As vezes turistas vêm cá e trazem fotografias do Dalai Lama. Eu digo-lhes para não trazer tais imagens. Não é porque não quero ver sua santidade, porque nós o temos nos nossos corações. Eu digo aos turistas, se vocês querem mesmo fazer algo, ajudem-nos a preservar a nossa herança espiritual.

O Dalai Lama, sendo o único religioso como também o líder sécular dos tibetanos, goza de uma grande popularidade no mundo inteiro, devido à sua vasta sabedoria e à sua atitude exemplar em relação ao confrontamento da fatalidade do seu país, que ele espera resolver através de um diálogo constructivo com as autoridades chinesas, baseado no respeito pelos direitos humanos e o princípio gandhiano da não-violência. Apesar desta atitude positiva, as autoridades chinesas têm recusado durante anos de entrar em diálogo com o Dalai Lama, a quem eles chamam obstinadamente, o "cabecilha dos separatistas" e um "inimigo da China". O golpe em direção a uma política que coloca todas as cartas, desacreditando o líder do Tibete cujo país foi invadido, surgiu no final dos anos oitenta, quando a China viu-se a si própria, levada a suprimir os movimentos pro-independência no Tibete a seguir a um breve período revivalista dos assuntos religiosos. É verdade que a personalidade do Dalai Lama representa um símbolo unificador para o povo tibetano, e as autoridades chinesas encararam este facto como uma boa razão para tentar retirá-lo dos corações, e substituí-lo por uma lealdade forçada à unificada terra-mãe chinesa.

O Dalai Lama é receado pelo governo chinês por causa da sua habilidade para "internacionalizar" o assunto tibetano, o qual a China vê como um assunto doméstico. Em cada uma das suas viagens fora da Índia, o governo chinês mantém o olho posto na sua agenda, e expressa a sua desaprovação cada vez que o pode. Até um período de liberalização que começou no fim dos anos 70, a autoridade do Dalai Lama era mais ou menos aceite até ao terceiro fórum, no qual o Dalai Lama foi acusado de violar a doutrina budista, e de usar a religião para encorajar tensões sociais.

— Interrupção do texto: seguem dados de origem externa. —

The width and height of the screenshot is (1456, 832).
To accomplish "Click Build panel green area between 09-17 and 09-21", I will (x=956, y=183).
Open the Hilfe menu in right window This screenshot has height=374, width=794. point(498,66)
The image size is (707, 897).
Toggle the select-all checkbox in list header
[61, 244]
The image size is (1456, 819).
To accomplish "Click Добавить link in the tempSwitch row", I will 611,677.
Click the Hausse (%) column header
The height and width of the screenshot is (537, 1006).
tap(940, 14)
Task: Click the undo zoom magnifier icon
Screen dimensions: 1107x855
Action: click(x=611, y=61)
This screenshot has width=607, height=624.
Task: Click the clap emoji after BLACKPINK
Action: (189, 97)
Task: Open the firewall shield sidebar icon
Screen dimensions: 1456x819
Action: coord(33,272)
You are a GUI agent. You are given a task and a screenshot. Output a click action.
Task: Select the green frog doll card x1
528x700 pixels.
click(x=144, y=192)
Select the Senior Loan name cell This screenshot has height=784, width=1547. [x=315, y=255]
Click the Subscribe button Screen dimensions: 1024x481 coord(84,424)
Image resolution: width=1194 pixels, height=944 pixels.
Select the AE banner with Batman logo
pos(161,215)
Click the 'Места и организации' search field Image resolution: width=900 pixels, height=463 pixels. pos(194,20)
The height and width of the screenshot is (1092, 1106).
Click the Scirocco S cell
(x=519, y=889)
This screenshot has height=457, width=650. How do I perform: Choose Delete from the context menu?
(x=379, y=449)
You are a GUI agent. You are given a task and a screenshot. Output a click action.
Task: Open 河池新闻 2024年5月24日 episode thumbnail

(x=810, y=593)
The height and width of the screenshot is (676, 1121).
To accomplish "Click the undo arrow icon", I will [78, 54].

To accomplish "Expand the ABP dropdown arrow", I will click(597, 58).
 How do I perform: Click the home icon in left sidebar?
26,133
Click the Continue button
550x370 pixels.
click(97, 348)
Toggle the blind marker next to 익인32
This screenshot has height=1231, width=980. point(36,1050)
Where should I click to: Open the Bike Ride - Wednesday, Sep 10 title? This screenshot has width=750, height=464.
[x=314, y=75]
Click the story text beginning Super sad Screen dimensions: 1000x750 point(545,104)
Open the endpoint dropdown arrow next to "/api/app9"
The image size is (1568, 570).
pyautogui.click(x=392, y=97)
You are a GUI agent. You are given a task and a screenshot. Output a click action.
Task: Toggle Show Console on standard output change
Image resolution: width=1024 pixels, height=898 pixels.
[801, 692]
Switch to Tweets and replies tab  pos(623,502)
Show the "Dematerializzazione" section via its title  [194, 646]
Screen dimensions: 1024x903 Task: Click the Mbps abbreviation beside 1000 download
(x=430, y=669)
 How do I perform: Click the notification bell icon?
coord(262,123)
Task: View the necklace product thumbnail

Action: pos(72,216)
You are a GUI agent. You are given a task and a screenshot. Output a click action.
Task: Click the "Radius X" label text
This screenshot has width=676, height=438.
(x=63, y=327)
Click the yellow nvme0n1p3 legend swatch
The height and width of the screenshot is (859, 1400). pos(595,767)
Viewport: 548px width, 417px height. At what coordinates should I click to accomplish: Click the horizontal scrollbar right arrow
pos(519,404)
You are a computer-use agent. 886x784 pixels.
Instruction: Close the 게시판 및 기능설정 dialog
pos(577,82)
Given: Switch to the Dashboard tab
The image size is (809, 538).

O Dalai Lama, assim, tornou-se no culpado de qualquer recusa ou distúrbio incitado pelas políticas chinesas dentro do Tibete, retratando-o ao Ocidente como o líder das actividades anti-chinesas. Os grupos de suporte do Tibete costumam ser referidos pelos oficiais chineses como a "clique do Dalai".

Mas o Dalai Lama é mais do que um líder religioso ou secular para os tibetanos ou os seguidores do budismo tibetano. Segundo o budismo tibetano, as reincarnações do Dalai Lama são consideradas as encarnações de Avalokiteshvara, o Buda da compaixão. Este buda é venerado por budistas sem número do mundo inteiro, não apenas por budistas tibetanos, mas também por Mongois e nas repúblicas russas. Nas suas práticas espirituais, os budistas tibetanos estabelecem uma relação muito próxima, muito pessoal com o Buda da compaixão e o seu principal professor que, para muito deles, é o Dalai Lama. Assim, é muito natural, para muitos practicantes do budismo tibetano, de seguir os comentários eruditos do Dalai Lama sobre os tratados budistas, e de estudar os seus escritos a fim de obter concelho espiritual, e para obter uma maior visão interior sobre os complexos assuntos da filosofia budista.

O principal objectivo do partido parece ser de diminuir o papel do Dalai Lama e por consequência, o de qualquer alto lama religioso. E existem planos para um controle sistemático futuro sobre todas as reincarnações importantes dentro do budismo tibetano:

O governador da TAR (Tibetan Autonomous Region - Região Autónoma Tibetana), Qiangba Puncog, anunciou que Beijing escolherá o próximo Dalai Lama, um exemplo crítico da interferência flagrante com crenças e práticas religiosas.

Dado o papel chave do Dalai Lama e de outros lamas de alto nível, tem sido difícil para as autoridades chinesas, de ganhar o coração do povo tibetano. A fim de assegurar a legitimidade do domínio chinês no Tibete, foram adoptadas medidas para mudar as mentalidades das pessoas, que incluem a proibição da posse de fotografias do Dalai Lama, e da bandeira nacional tibetana na qual, referindo ao Dalai Lama, se lê: "O líder do Tibete, o país das neves, o grande protector, tesouro de tudo, possa-ele viver até ao fim do universo."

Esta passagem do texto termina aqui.